● **The records**
▬▬▬

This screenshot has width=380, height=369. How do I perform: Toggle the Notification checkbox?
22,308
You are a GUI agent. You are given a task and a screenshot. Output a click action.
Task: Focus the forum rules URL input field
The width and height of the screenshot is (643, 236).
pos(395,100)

▬▬▬

● **Problem description**
Rewrite the records above as a two-column CSV with the headers "text" and "answer", one row per record. Put each field in double quotes and replace any line breaks inside it with spaces.

● **Reply to the exercise**
text,answer
"This screenshot has width=380, height=369. How do I perform: Toggle the Notification checkbox?","22,308"
"You are a GUI agent. You are given a task and a screenshot. Output a click action. Task: Focus the forum rules URL input field The width and height of the screenshot is (643, 236).","pos(395,100)"